Dayton calls Chief Harteau's move regarding cop shooting cases "extremely inappropriate"
Dayton and Harteau aren't on the same page regarding which agency should investigate MPD officer-involved shootings.
In the wake of the Terrence Franklin controversy, Minneapolis Police Department Chief Janeé Harteau announced yesterday that the MPD will no longer investigate its own officer-involved shooting cases. Those cases will now be handled by the state Bureau of Criminal Apprehension, she said.

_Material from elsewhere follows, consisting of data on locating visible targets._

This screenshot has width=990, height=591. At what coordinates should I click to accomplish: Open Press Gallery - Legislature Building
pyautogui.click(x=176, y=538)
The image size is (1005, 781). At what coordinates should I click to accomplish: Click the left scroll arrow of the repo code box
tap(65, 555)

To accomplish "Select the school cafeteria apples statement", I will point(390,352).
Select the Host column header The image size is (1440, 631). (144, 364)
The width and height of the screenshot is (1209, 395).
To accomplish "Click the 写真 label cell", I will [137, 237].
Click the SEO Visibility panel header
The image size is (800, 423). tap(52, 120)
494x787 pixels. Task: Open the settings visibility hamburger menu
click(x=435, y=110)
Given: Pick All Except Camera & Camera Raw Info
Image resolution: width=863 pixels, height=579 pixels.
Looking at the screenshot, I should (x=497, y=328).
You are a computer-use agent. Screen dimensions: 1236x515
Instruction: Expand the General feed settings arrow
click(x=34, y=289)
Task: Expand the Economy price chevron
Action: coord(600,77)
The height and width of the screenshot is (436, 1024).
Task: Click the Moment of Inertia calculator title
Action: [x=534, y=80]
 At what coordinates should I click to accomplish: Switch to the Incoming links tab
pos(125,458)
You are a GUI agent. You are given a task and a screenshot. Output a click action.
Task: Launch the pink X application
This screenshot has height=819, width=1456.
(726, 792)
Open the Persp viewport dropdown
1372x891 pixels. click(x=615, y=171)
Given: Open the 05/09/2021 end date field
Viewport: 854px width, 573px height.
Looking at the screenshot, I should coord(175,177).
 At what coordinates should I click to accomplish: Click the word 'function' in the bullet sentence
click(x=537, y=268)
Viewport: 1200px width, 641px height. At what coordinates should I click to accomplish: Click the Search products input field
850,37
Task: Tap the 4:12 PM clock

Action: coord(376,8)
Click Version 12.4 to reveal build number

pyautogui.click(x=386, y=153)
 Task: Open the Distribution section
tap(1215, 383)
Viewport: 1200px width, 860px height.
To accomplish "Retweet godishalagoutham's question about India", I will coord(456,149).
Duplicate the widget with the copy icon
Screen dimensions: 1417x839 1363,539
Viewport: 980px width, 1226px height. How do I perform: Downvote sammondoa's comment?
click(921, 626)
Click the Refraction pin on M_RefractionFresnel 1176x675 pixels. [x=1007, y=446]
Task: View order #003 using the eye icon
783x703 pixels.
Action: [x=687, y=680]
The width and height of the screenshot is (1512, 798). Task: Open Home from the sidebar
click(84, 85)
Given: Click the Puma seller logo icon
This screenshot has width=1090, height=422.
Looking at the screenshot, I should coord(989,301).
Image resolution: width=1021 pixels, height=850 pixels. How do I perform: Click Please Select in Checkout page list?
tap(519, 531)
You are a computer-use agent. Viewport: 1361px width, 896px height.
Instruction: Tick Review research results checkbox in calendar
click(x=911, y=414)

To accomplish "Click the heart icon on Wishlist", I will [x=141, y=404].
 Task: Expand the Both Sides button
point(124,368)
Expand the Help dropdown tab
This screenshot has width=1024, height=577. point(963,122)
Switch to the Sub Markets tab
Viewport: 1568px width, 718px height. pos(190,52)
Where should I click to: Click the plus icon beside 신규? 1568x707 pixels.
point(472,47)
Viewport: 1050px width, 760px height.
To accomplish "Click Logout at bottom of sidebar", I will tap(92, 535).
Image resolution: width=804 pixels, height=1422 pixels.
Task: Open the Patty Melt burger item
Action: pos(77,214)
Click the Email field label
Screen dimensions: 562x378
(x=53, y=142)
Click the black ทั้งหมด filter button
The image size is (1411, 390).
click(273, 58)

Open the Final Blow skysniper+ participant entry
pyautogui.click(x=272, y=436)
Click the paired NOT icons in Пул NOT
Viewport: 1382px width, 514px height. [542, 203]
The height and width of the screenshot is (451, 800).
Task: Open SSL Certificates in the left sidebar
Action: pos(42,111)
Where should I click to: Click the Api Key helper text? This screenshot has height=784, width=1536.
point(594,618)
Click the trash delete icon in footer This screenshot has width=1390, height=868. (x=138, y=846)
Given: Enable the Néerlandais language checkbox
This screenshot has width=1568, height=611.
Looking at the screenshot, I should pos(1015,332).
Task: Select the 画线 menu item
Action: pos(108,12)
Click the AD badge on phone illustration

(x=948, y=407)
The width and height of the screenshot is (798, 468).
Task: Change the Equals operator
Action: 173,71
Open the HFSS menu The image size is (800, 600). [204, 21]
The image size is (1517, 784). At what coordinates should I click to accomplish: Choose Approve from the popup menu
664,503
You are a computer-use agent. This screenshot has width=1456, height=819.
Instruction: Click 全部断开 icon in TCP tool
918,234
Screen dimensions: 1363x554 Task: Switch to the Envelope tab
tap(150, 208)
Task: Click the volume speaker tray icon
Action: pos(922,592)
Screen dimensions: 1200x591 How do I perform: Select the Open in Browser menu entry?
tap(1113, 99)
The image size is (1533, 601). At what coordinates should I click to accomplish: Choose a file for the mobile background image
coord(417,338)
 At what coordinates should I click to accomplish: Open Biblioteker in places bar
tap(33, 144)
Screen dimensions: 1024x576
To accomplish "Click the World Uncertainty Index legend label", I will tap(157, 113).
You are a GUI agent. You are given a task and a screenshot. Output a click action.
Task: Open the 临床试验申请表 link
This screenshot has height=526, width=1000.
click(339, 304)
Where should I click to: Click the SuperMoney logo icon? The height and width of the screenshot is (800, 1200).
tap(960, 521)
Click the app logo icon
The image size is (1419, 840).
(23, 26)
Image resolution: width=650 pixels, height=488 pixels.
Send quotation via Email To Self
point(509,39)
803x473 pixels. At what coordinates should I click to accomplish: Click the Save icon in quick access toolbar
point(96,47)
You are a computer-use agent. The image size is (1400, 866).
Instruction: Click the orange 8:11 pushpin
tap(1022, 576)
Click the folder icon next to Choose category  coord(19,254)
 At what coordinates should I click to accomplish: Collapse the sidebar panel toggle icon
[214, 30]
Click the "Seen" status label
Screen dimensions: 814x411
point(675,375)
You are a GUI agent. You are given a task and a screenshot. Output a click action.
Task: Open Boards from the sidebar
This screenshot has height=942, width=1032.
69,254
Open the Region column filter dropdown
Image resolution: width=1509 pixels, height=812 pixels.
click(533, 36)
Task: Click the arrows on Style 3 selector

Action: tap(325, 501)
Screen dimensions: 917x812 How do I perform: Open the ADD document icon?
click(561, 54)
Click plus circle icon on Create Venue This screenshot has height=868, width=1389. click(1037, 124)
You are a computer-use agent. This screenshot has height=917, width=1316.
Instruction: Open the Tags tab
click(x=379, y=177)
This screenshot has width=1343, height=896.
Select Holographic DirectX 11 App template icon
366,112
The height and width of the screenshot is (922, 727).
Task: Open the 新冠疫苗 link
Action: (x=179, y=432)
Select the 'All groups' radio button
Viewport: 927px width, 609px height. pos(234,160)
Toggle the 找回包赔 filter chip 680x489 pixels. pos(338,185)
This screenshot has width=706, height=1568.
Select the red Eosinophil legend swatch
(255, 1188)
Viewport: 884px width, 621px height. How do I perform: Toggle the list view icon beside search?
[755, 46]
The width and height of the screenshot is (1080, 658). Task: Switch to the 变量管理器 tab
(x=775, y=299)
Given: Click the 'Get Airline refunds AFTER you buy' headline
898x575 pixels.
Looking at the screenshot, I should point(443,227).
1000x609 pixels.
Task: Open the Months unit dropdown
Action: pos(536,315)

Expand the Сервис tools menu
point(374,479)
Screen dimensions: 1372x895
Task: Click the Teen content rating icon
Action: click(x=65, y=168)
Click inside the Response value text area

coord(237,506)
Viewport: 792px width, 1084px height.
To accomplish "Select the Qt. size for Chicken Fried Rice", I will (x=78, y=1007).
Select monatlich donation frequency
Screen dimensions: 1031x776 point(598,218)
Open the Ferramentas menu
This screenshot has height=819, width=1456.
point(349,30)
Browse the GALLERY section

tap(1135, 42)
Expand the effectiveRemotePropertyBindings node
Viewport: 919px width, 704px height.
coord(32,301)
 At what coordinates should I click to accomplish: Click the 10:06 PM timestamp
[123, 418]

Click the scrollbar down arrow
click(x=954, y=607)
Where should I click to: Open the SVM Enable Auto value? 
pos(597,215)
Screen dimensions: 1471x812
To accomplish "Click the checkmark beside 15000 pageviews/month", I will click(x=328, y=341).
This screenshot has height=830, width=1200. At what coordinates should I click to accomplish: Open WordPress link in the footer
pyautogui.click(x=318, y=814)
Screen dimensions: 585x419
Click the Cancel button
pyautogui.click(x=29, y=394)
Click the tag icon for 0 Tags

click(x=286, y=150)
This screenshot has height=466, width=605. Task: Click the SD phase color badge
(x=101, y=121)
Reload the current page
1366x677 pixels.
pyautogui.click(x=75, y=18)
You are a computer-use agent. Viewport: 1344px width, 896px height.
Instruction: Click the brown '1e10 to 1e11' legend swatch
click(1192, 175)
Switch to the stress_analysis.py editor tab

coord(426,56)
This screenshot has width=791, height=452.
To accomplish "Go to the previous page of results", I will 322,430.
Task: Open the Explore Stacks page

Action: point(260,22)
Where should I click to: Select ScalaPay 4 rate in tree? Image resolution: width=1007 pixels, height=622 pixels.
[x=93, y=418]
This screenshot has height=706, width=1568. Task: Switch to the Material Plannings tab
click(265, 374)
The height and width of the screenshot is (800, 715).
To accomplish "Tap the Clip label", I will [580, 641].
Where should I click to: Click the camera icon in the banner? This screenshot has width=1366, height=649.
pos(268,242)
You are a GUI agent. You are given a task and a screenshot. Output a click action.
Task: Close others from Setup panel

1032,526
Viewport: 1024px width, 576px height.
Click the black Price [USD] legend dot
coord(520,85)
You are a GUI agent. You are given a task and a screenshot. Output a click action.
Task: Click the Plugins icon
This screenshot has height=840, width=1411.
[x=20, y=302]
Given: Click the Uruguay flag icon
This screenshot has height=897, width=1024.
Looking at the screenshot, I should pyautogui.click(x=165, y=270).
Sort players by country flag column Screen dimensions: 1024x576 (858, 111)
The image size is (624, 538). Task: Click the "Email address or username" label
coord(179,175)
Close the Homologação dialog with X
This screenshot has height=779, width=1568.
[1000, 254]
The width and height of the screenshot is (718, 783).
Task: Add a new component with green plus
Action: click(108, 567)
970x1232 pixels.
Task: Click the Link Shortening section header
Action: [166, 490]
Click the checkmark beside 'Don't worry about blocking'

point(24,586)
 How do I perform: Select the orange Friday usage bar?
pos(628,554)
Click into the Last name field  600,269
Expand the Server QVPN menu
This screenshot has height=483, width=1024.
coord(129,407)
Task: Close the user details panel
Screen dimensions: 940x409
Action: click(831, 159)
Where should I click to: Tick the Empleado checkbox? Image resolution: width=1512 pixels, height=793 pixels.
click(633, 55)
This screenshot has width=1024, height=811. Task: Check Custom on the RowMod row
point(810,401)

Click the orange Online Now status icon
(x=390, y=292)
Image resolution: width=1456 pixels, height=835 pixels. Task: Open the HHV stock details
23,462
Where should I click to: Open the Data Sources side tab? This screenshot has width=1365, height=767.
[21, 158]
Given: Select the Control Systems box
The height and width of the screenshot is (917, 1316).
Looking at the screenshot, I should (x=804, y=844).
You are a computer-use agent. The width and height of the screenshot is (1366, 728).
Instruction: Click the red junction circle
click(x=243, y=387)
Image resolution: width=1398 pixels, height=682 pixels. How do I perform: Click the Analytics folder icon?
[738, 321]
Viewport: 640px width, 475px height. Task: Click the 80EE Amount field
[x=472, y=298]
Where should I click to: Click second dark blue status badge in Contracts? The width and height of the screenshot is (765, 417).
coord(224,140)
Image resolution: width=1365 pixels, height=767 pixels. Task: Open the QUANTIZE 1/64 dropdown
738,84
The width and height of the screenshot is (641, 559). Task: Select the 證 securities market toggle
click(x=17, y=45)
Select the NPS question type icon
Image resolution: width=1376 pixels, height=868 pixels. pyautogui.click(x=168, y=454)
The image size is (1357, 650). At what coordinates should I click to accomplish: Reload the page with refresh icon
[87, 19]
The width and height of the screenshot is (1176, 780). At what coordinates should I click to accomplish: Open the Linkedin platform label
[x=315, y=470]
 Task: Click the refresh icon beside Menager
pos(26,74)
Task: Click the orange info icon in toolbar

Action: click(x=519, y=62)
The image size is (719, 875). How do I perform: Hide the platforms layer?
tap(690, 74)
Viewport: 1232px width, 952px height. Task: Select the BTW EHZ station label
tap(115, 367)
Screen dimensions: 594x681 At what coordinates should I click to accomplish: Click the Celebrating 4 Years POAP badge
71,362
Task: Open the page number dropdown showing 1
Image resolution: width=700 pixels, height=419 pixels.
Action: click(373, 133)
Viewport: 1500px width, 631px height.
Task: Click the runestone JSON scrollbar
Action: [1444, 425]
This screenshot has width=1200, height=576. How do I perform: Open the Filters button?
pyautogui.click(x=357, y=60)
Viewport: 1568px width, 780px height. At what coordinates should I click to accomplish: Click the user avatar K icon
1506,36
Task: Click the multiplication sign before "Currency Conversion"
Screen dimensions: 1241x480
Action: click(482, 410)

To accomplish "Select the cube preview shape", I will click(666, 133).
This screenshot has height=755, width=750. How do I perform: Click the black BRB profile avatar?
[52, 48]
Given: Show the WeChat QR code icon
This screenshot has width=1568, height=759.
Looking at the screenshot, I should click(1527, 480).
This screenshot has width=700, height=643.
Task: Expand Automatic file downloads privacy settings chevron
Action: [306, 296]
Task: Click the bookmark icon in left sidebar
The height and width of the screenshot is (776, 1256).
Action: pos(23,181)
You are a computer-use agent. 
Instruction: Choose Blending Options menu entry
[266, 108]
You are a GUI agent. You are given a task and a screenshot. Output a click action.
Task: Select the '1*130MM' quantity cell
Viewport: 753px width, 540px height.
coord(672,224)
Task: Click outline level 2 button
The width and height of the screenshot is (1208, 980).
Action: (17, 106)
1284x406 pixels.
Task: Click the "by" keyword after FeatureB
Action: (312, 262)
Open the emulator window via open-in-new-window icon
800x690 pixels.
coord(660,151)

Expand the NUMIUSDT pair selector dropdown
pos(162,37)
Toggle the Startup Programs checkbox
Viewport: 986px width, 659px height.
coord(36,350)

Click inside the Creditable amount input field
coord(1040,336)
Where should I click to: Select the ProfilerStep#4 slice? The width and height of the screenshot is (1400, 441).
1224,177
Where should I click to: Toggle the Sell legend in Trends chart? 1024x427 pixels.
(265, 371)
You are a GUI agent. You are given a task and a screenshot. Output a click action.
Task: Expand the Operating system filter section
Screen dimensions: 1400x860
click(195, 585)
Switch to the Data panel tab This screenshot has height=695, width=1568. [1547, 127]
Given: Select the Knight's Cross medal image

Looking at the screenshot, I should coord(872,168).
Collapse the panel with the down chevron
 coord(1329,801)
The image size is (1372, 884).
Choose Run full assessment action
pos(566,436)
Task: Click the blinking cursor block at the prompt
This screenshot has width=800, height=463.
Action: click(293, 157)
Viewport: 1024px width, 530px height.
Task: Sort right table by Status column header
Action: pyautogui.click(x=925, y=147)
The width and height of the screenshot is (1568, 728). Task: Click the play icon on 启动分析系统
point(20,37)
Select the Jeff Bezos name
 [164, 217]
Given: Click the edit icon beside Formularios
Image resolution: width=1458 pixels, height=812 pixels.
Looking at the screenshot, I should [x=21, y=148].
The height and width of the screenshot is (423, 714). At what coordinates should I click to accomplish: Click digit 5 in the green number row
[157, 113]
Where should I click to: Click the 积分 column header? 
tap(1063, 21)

But apparently the state's top official didn't get the memo. Because hours after Harteau announced the move, Governor Dayton's spokesperson characterized Harteau's decision as "extremely inappropriate."
"The Minneapolis Chief of Police unilaterally announced this proposed arrangement without first notifying the Commissioner of Public Safety, Governor Dayton, or the Governor's Chief of Staff -- a course of action that the Governor considers extremely inappropriate," Dayton spox Matt Swenson said in an email to the Star Tribune. "Given this turn of events, and until all parties reach agreement on this matter, the arrangement announced by the Minneapolis Chief of Police is inoperative."
But in a conversation with Fox 9's Tom Lyden, MPD spokesperson Cyndi Barrington said Harteau is "perplexed by the governor's reaction" because the MPD and BCA have been discussing the move for months.
The Dayton-Harteau kerfuffle comes a couple of months after Harteau publicly took issue with then-mayoral candidate Betsy Hodges for saying Harteau supported a proposal to put body cameras on Minneapolis cops. Harteau, however, said she was "very frustrated" by Hodges's comments because the proposal "was premature." (Funding for cop body cams was ultimately approved by the Minneapolis City Council earlier this month.)
Can't we all just communicate a bit better?